• _Consignes_
1. Dans l'extrait sur l'Allemagne ci-dessous, relevez toutes les subdivisions dont la variété et l'indépendance sont présentées comme d'invincibles besoins pour les Allemands.
2. Traduisez en anglais la phrase suivante de l'extrait sur l'Allemagne : « Deuxième contradiction : le nord est luthérien, le sud est catholique. »

La première de toutes, la plus grave est celle-ci : l’Allemagne veut être une, et l’esprit allemand est essentiellement particulariste. « L’esprit particulariste a toujours paru l’emporter dans la race germanique sur le sentiment de l’unité de l’Etat. » Le Germain était particulariste, l’Allemand l’était au moyen âge, — les libertés publiques sont nées dans les forêts de la Germanie. « La variété et l’indépendance des territoires, des districts, des villes, des communes, sont pour les Allemands d’invincibles besoins.» Ce n’est pas tout. Diverses confessions religieuses se partagent l’empire. Deuxième contradiction : le nord est luthérien, le sud est catholique. De nombreux Israélites, disséminés partout, engendrent l’antisémitisme. L’État allemand doit, par suite, être neutre. Troisième contradiction : il y a, dans l’empire, des peuples alliés et des peuples soumis ; ceux qu’en Allemagne même on appelle « les étrangers,» Polonais, Danois et « Français » (Alsaciens-Lorrains) sont des « soumis, » c’est-à-dire des mécontens. L’empire a, de leur part, peu de chose à redouter, puisqu’ils sont noyés, perdus dans la masse allemande. « On ne saurait avoir avec eux de véritable communion. » La quatrième contradiction réside dans l’opposition, très accentuée en Allemagne, entre l’élément aristocratique et l’élément démocratique ; opposition qui se fait jour, qui est marquée, non-seulement dans chaque État, mais entre les deux parties de l’empire, le nord aristocrate, le sud démocrate ; qui n’est, à cet égard, qu’une face, un aspect de l’opposition radicale, primordiale, entre l’Allemagne du Nord et l’Allemagne du Sud.

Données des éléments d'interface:
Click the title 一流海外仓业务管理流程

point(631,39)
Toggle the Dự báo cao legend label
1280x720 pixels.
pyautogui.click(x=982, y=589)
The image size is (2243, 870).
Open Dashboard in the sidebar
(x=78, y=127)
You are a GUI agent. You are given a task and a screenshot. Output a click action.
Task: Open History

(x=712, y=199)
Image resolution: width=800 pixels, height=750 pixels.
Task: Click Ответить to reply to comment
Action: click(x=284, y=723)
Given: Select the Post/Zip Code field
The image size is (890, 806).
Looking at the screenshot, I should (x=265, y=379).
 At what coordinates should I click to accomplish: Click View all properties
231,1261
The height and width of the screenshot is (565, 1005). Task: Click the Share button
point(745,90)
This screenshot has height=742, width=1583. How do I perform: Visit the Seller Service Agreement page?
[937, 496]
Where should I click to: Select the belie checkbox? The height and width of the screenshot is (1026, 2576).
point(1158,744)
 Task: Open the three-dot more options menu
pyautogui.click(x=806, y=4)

• _Corrigés_
1. territoires, districts, villes, communes

2. Second contradiction: the north is Lutheran, the south is Catholic.